DESCRIPTION OF THE TASK: Each entry below should be output exactly, apart from its images.

Collected data entries:
▽

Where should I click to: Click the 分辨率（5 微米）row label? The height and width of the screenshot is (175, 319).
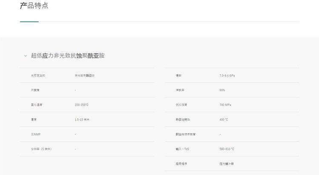41,149
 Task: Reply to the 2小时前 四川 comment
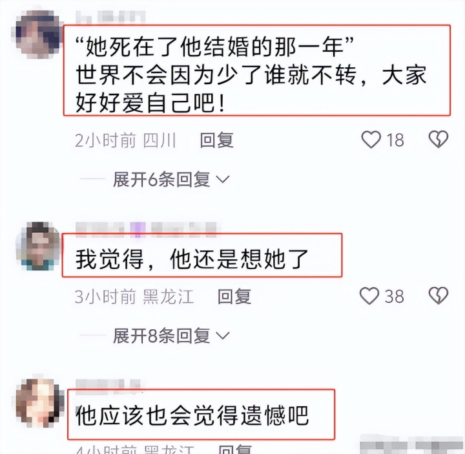[216, 140]
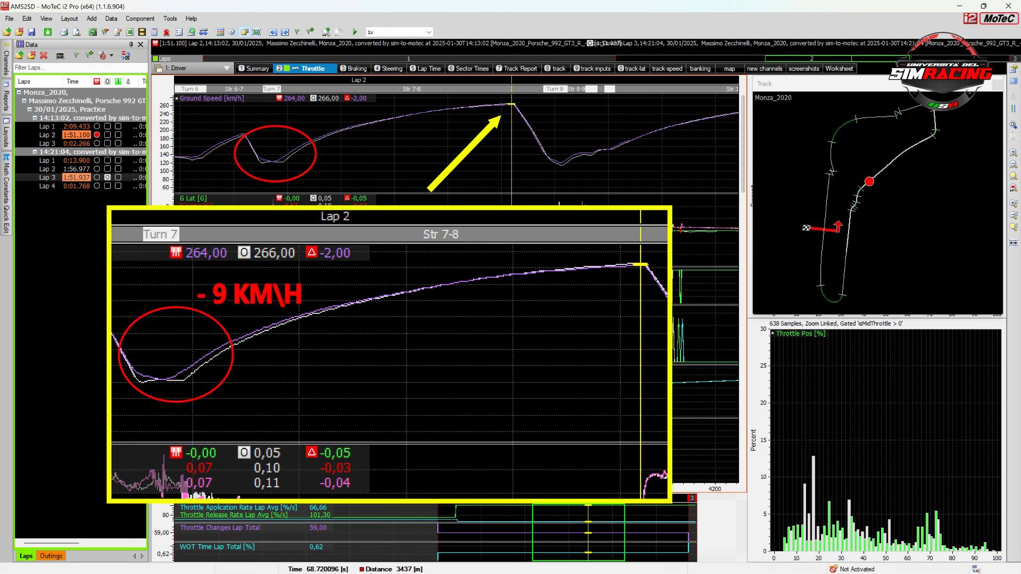Tick overlay checkbox for Lap 2 1:56.977
Viewport: 1021px width, 574px height.
[x=107, y=169]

△

SOLUTION TO THIS PROBLEM:
Where should I click to: Click the 分辨率（5 微米）row label? The height and width of the screenshot is (175, 319).
41,149
 Task: Reply to the 2小时前 四川 comment
[216, 140]
Tick overlay checkbox for Lap 2 1:56.977
Viewport: 1021px width, 574px height.
[x=107, y=169]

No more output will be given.